The Lehigh-Stevens team believes their published results could help overcome one of the biggest technical obstacles--the rapid deactivation of the molybdenum catalyst. The new technologies will address not only the economic issue of natural gas conversion into liquid fuels and chemical feedstocks but also a significant environmental issue. If the current venting and flaring of natural gas can be eliminated, such a reduction in greenhouse gas emissions will by itself more than meet the requirements of the Kyoto Protocol in the United Nations Framework Convention on Climate Change for all the participating countries combined.

Pioneering innovation

Dr. Wachs' research focuses on the catalysis science of mixed metal oxides (supported metal oxides , bulk metal oxides, polyoxometalates, zeolites and molecular sieves) for numerous catalytic applications (selective oxidation for manufacture of value-added chemicals, environmental catalysis (selective catalytic reduction of NOx and SOx), hydrocarbon conversion by solid acid catalysts for increased fuel energy content, olefin metathesis for on demand production of scarce propylene, olefin polymerization, conversion of methane to liquid aromatic fuels, oxidative coupling of methane to ethylene (the most important intermediate for the chemical industry), biomass pyrolysis for production of liquid fuels, conversion of bioethanol to butadiene for manufacture of green tires (biomass-to-tires), water-gas shift for production of hydrogen and photocatalytic splitting of water for clean hydrogen.

His research aims to identify the catalytic active sites present on the heterogeneous catalyst surface to allow establishment of fundamental structure-activity/selectivity relationships that will guide the rational design of advanced catalysts. The research approach taken by the Wachs group is to simultaneously monitor the surface of the catalyst with spectroscopy under reaction conditions and online analysis of reactant conversion and product selectivity with online GC/mass spectrometer analysis. This new methodology has been termed operando spectroscopy and is allowing for the unprecedented development of molecular level structure-activity/selectivity relationships for catalysts.

The spectroscopic techniques employed by the Wachs group for determination of the catalytic active sites and surface reaction intermediates are Raman, infrared (IR), ultraviolet- visible (UV-vis), X-ray Absorption Spectroscopy (XANES/EXAFS), Nuclear Magnetic Resonance (NMR), Electron Paramagnetic Resonance (EPR) and Temperature Programmed Surface Reaction (TPSR).

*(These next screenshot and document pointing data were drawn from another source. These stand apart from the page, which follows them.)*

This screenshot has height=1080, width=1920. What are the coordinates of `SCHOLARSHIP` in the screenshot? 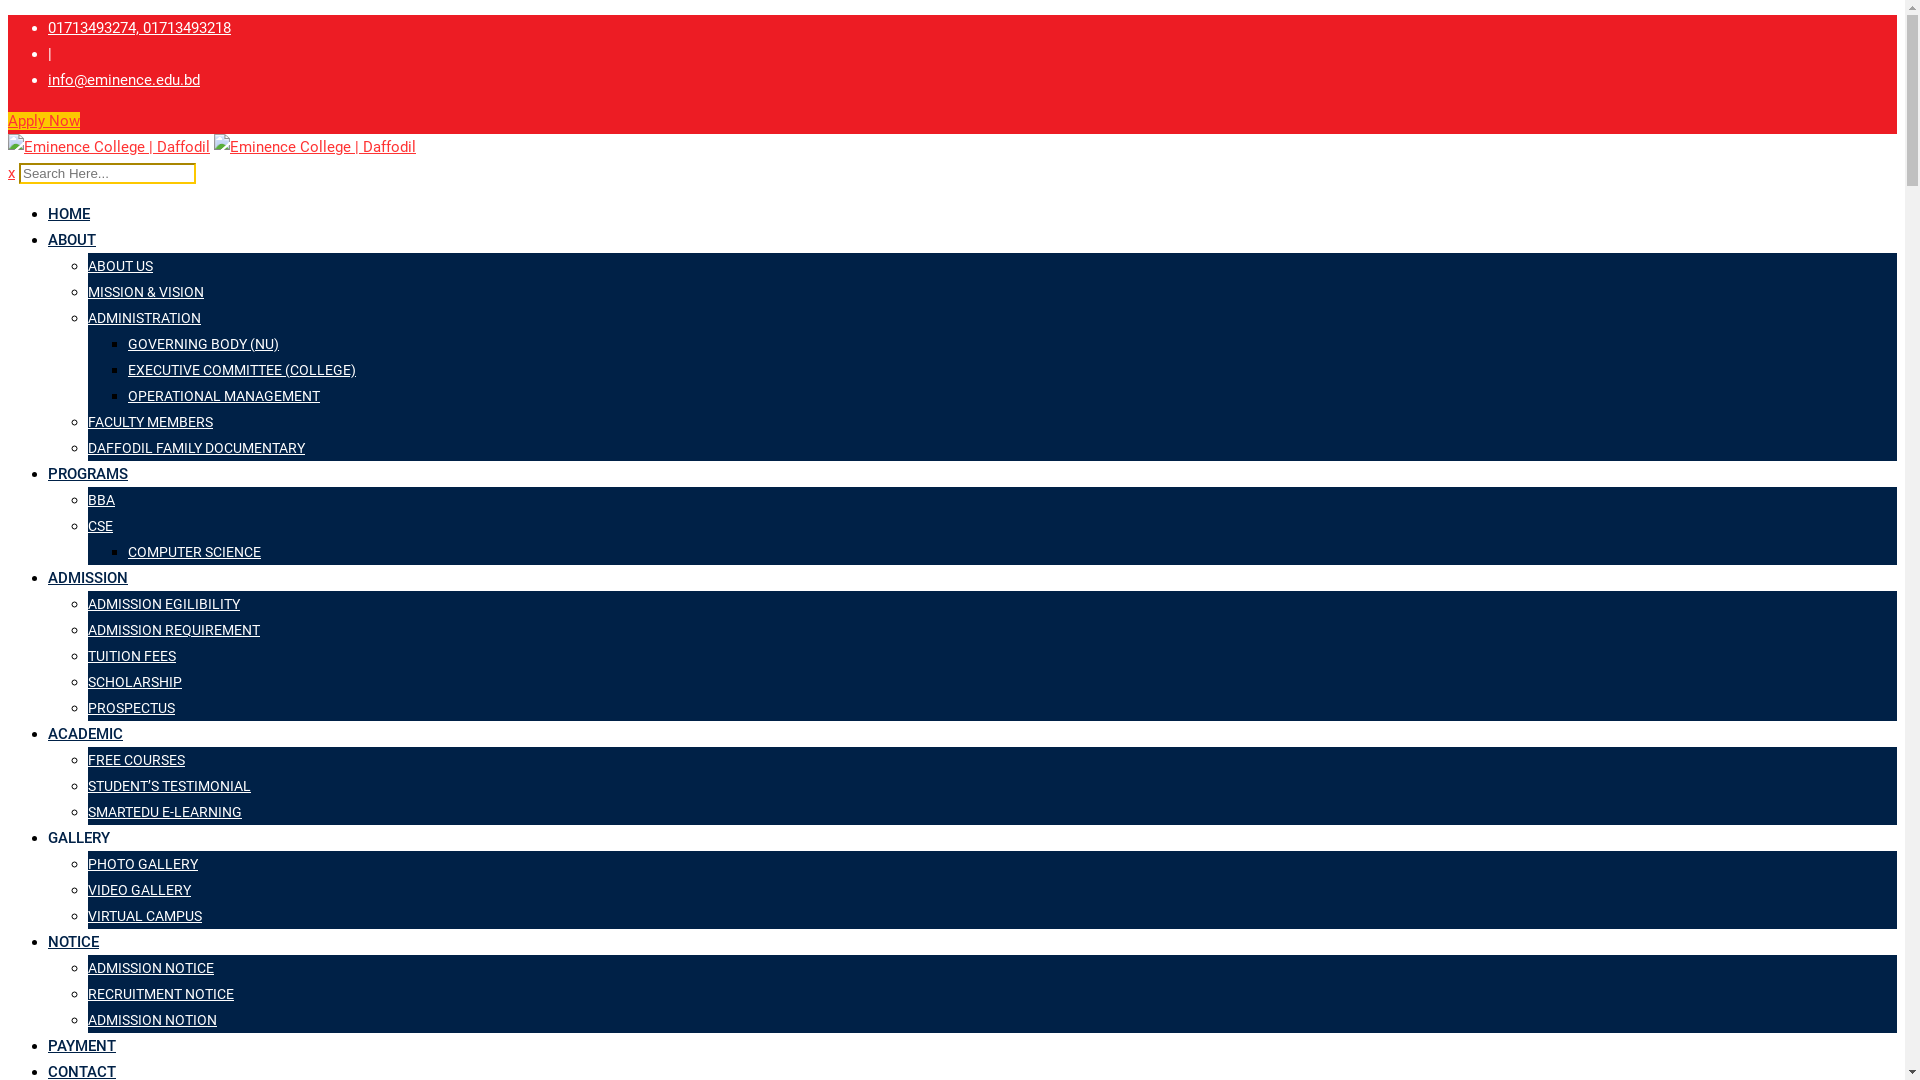 It's located at (135, 682).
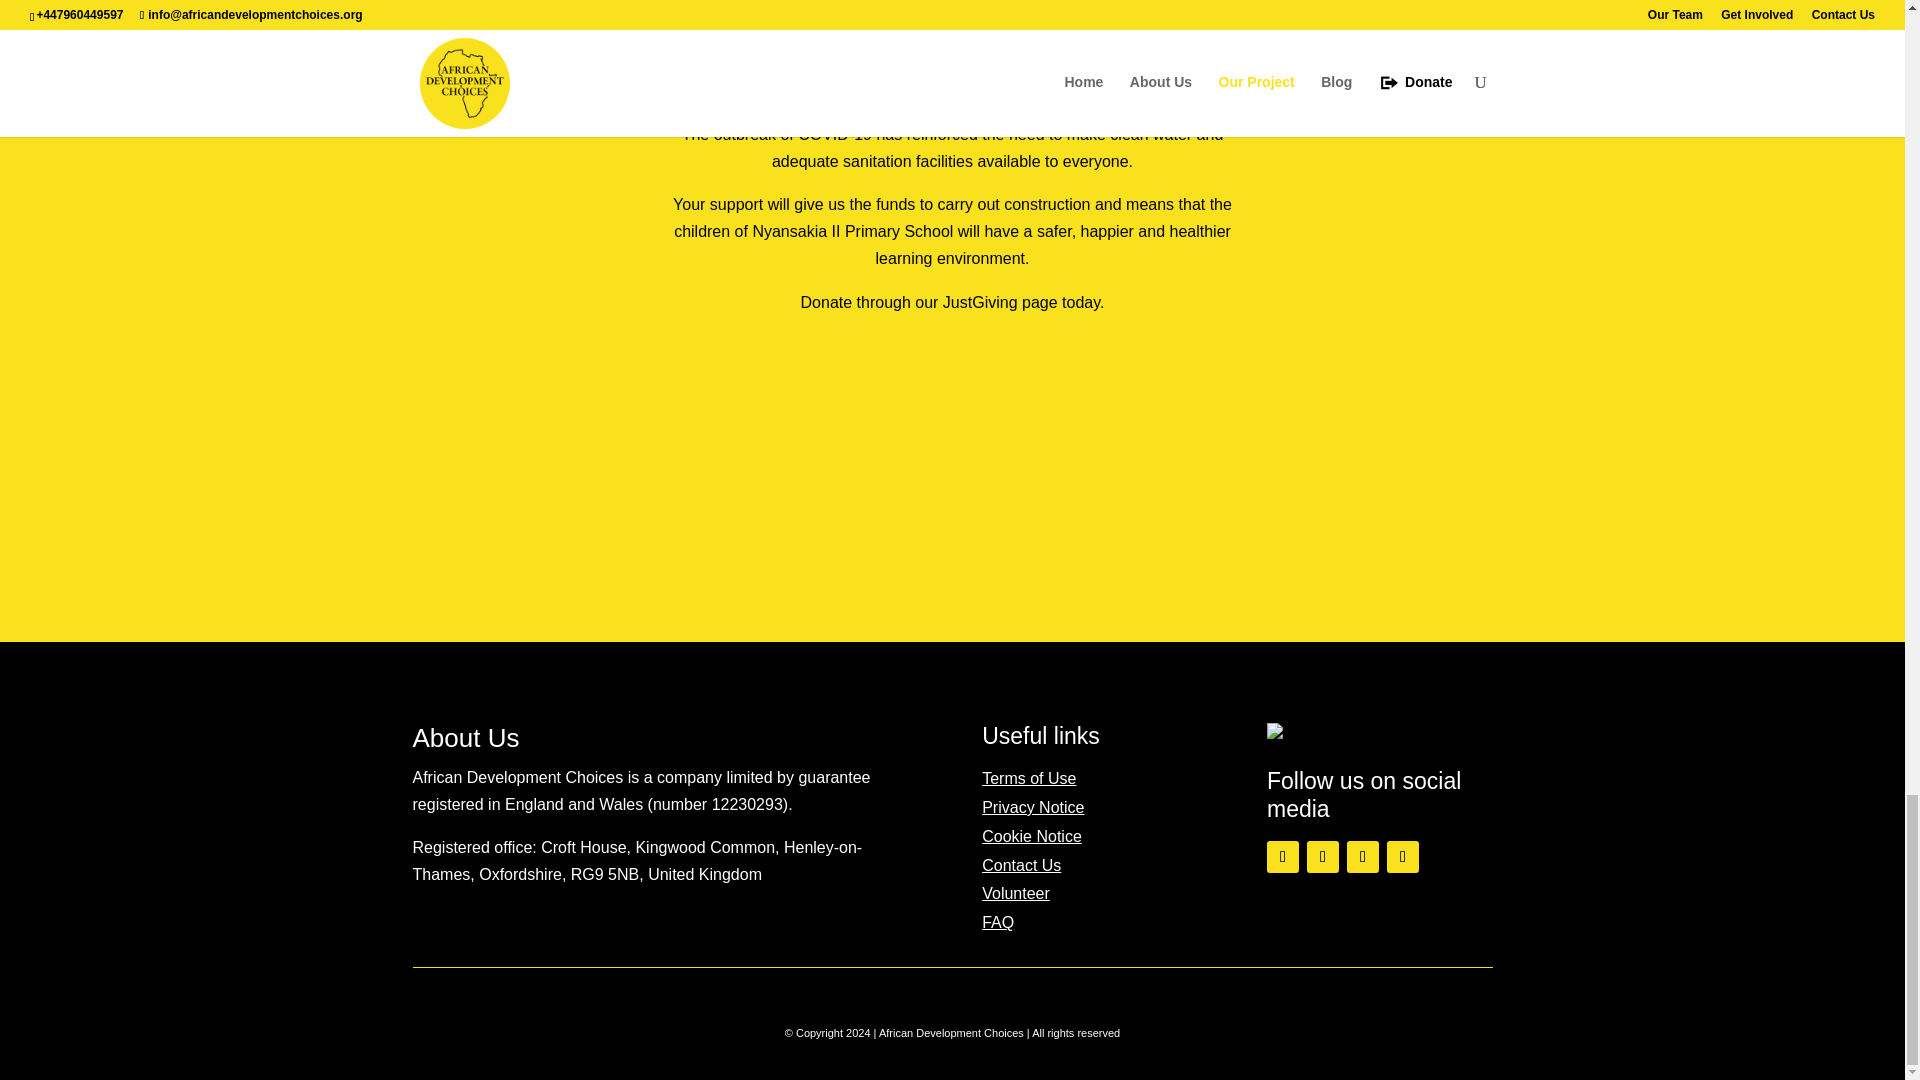 This screenshot has width=1920, height=1080. I want to click on Privacy Notice, so click(1032, 808).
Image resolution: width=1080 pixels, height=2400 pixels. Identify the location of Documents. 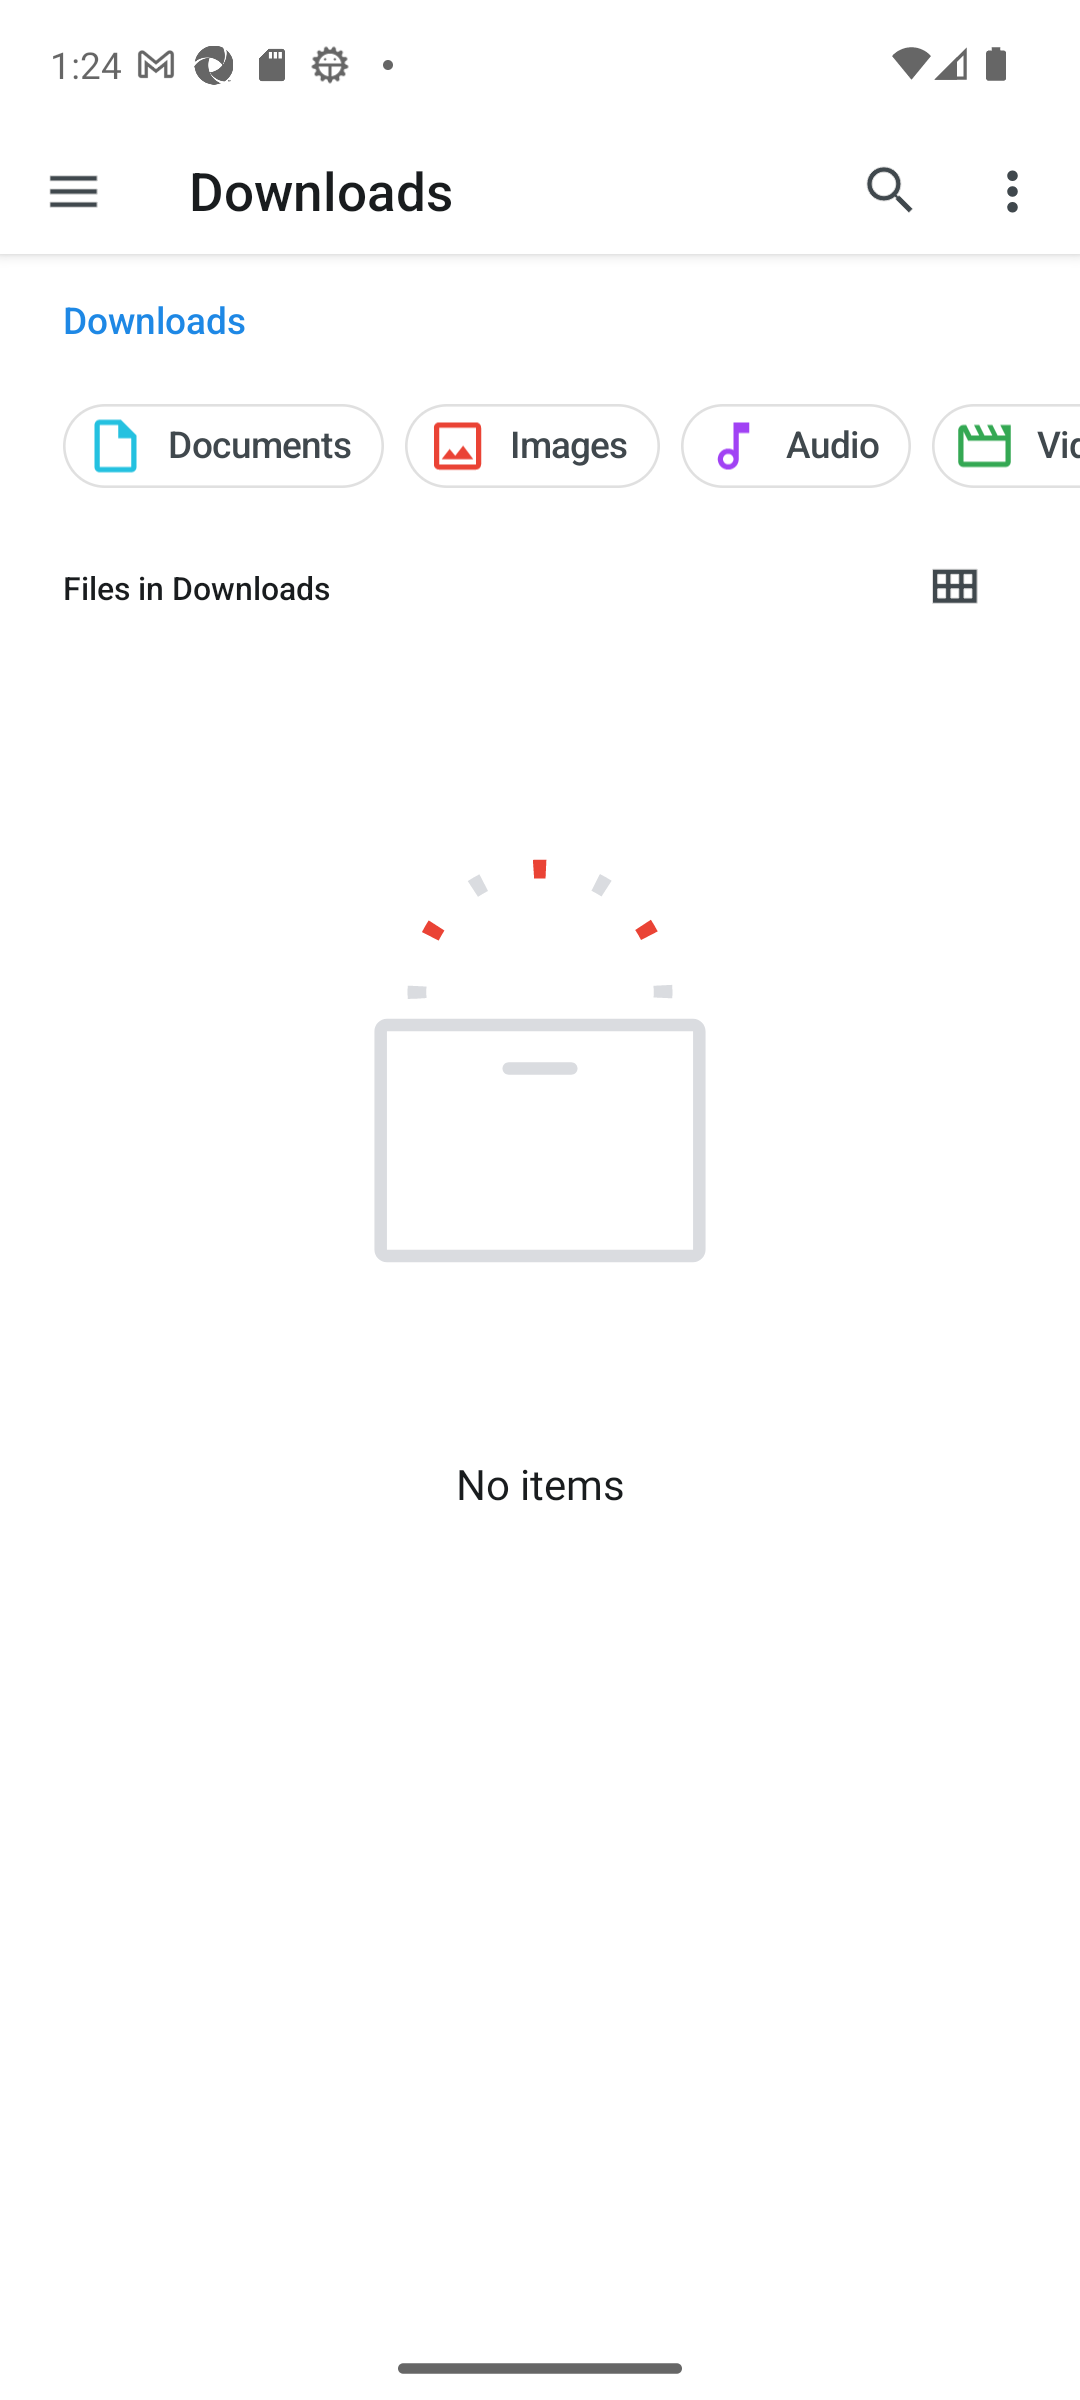
(223, 446).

Isotopic labeling of Deuterium (heavy Hydrogen-2), Oxygen-18, Nitrogen-15 and Carbon-13 is also used to track reaction pathways, ascertain rate-determining-steps, and distinguish between spectator species and actual surface reaction intermediates.

The U.S. Environmental Protection Agency has previously honored Wachs with a Clean Air Excellence Award for his catalytic process that converts paper-mill pollutants into a usable, valuable product--formaldehyde--for manufacture of resins used in particle board. The American Chemical Society (ACS) has granted Wachs its George A. Olah Award for achievements in hydrocarbon and petroleum chemistry, and the American Institute of Chemical Engineering (AIChE) has previously honored Wachs with the Catalysis and Reaction Engineering Division Practice Award. He is also recipient of multiple awards from local catalysis societies in Michigan, New York, Chicago and Philadelphia. In 2011, he was named a Fellow of the American Chemical Society (ACS), the highest honor bestowed by the society. In 2012, he was recognized with a Humboldt Research Award from the Alexander von Humbolt Foundation of Germany, and the Vanadis Award from the International Vanadium Chemistry Organization. Wachs has published more than 300 highly cited technical articles (H index of >90) and holds more than three dozen patents.